An AI Safety Institute Benefits Big Tech, but Little Else
In what is known euphemistically as “legacy planning” in British politics, Prime Minister Rishi Sunak hosted the first AI Safety Summit at the beginning of the week. Invited were a range of famous tech business people and politicians, all of whom imagined they had something to gain from their proximity to each other.
Holding the summit in Bletchley Park celebrates the early British code breaking skills of Alan Turing and his Bombe machine, which would help speed up the process of decrypting the Enigma generated Nazi codes. (Later, Turing was driven into suicide by Britain, but that probably isn’t the message we want to convey.)
While the summit is certainly as meaningless as it is harmless, successive meetings may produce some form of understanding about AI. Right now, the threat from what is now called “Frontier AI” is obscure and largely dramatic. More serious, perhaps, than “What if sharks had lasers”. But hiding within the declaration was something very concrete and what this post is concerned with: the formation of an AI Safety Institute.

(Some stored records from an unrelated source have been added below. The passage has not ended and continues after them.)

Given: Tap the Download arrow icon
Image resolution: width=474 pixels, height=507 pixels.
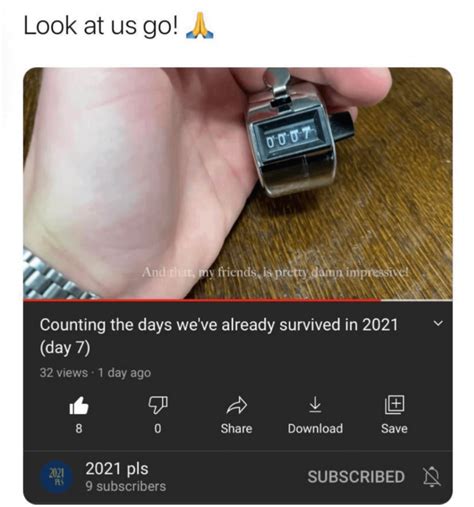Looking at the screenshot, I should [x=315, y=405].
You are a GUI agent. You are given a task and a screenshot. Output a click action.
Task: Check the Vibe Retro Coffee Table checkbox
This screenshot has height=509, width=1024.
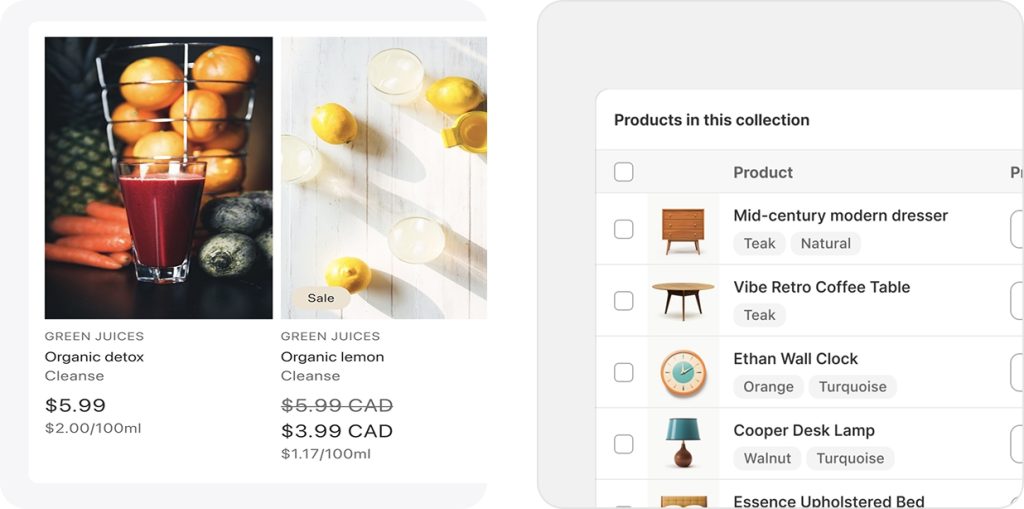pos(624,301)
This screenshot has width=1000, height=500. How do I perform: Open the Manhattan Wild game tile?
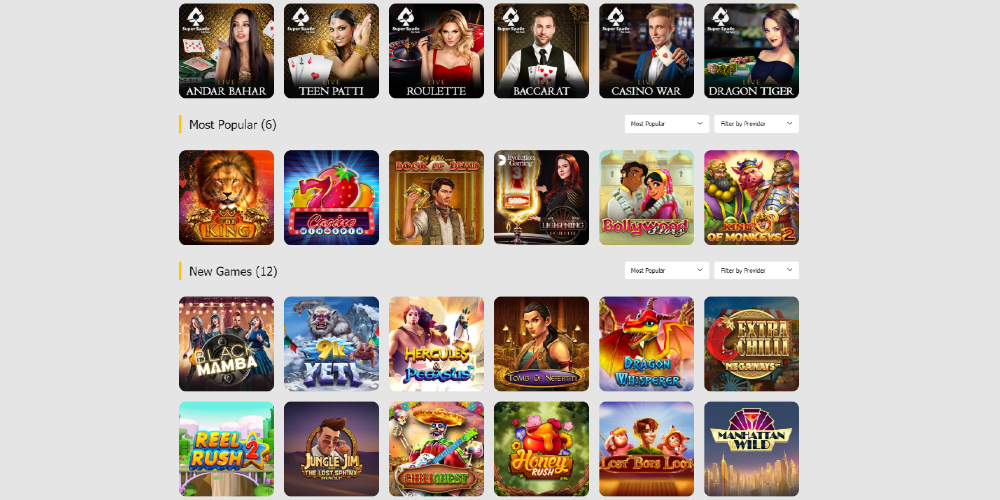click(x=751, y=449)
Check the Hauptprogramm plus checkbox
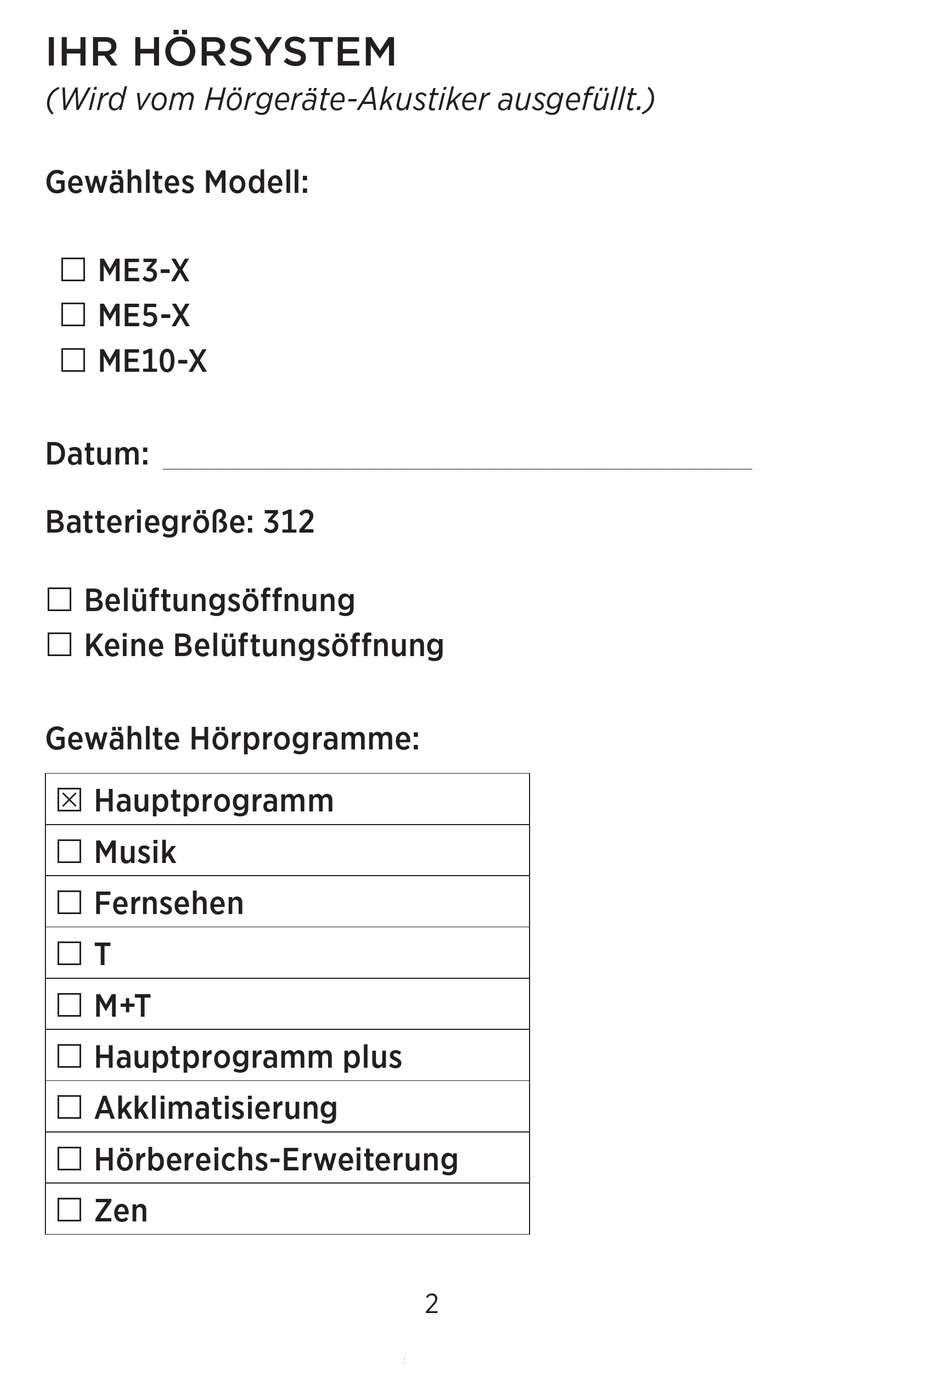The image size is (950, 1374). [x=69, y=1056]

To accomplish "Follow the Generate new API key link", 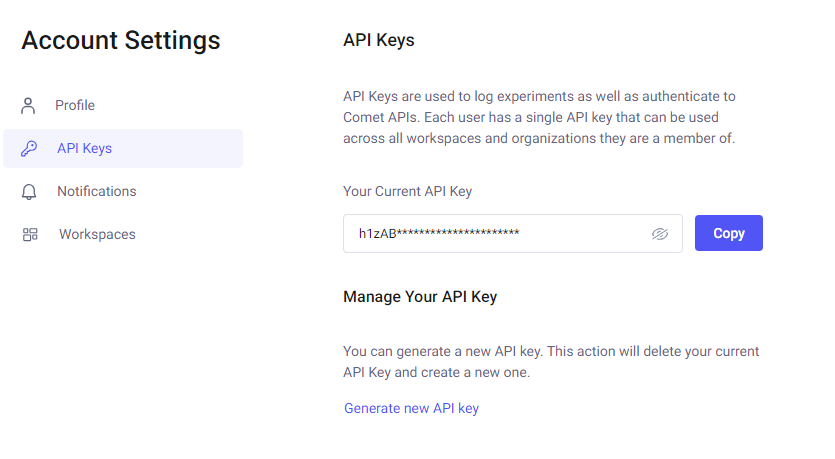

Before I could look closely at how this works, U.S. Vice President Kamala Harris crashed the party and announced the formation of the United States AI Safety Institute (USAISI) inside NIST. Analysts confirmed that the U.S. did not “want to lose our commercial control to the U.K.” The institute would “carefully evaluate and test new types of AI so we can understand what new models are capable of.”
Either way, does this matter? What will the institute do, and how could it affect a nascent industry? I’ll pick out three of the areas of concern that the US AISI has stated they are considering.
1. Red Teaming
This is a relatively minor service, but even this example shows the issues within a new regulated space.

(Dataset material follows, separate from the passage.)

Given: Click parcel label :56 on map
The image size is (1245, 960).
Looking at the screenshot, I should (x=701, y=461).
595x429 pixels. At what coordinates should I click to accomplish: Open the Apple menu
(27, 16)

When a company asks an internal set of penetration testers (a red team) to attack their own system, they are doing so to get an early heads up of problems and to orientate their staff to deal with security issues earlier in the pipeline.
If what is being “attacked” is an LLM service, this will be a barrage of requests that will check that any resulting conversation does not guide a user on the best way to commit suicide, build a viable bomb, etc. This is currently the curse of public products like ChatGPT. But it also tests regression, making sure any updated services don’t drop standards.
If this is done externally and with public results, a small service will effectively compete with that of a large company product. If this is where the smaller company is innovating, that might be welcome — but otherwise, it just reduces confidence and delays release.
Into the dragnet may come the Frontier AI within autonomous vehicles. So any new company may have their AI being used in test cars around a circuit. On the face of it, that would be a good thing — although the problem with research in autonomous driving AI isn’t really achieving safety, it is the consistency of the underlying models. Reducing competition won’t help with this.
2. AI Fairness
A particularly pernicious problem with large selection sets is when they clearly don’t have a diverse root. The infamous “show me a picture of a doctor” producing a white middle-aged male is a stereotypical example concern.
For smaller startups, forcing their LLMs to pass fairness tests will steer them into using pre-curated sets that won’t fail in an area where they may not be innovating in. This classic regulation side effect could just move money to canny set curators, while doing little to advance AI research.
Yet again, larger firms have the time and space to take advantage of legitimate concerns and force legislators into setting ever lower bars for small firms to limbo under.
3. AI Explainability and Interpretability
One of the earliest problems with the current LLM models is that it is very hard to backtrace an AI decision to see how it was made. This is because reinforcement learning happens over millions of small patterns that don’t hold any specific meaning for human observers.
While it would be easier to trust generative AI if it could more easily be interrogated, this feels like an area that might need a lot of work — again, in an area where a small firm cannot afford to research in. This doesn’t feel like it should be used as an early barrier to entry.
So, Is This Just a Corporate Shakedown?
If this appears to be setting out a one-sided picture of a known side effect, let’s go back to the AI Safety Summit. Who was invited? Large firms have the resources to make themselves known by launching early public services or playing Go. The event also exposed divergences over the use of open source AI models between large companies and start-ups, as well as governments around the world. Industry leaders have been making it clear they regard open source models as “dangerous”.
Real and valid safety corrections tend to happen from the ground up civil action, that works through regulators to change the law. This route was how wearing seat belts became compulsory in Europe and most of the United States. While it could be argued that other solutions were ignored (perhaps airbags could have filled the same crash safety role) any new car entry has a relatively cheap requirement that they have to fulfill. And the motor industry was already mature when these changes were introduced. No one is disputing what a car is, or what happens when a driver or passenger is ejected through the windscreen at 30mph.
Within an environment of fear-driven on scant evidence, an AI Safety Institute seems like a dubious attempt to move early on possibly fake concerns that will nevertheless further entrench Big Tech interests. This isn’t to doubt that companies take all sorts of shortcuts to get to market; they definitely do. But the looming threat of early regulation may throw the AI baby out with the bath water.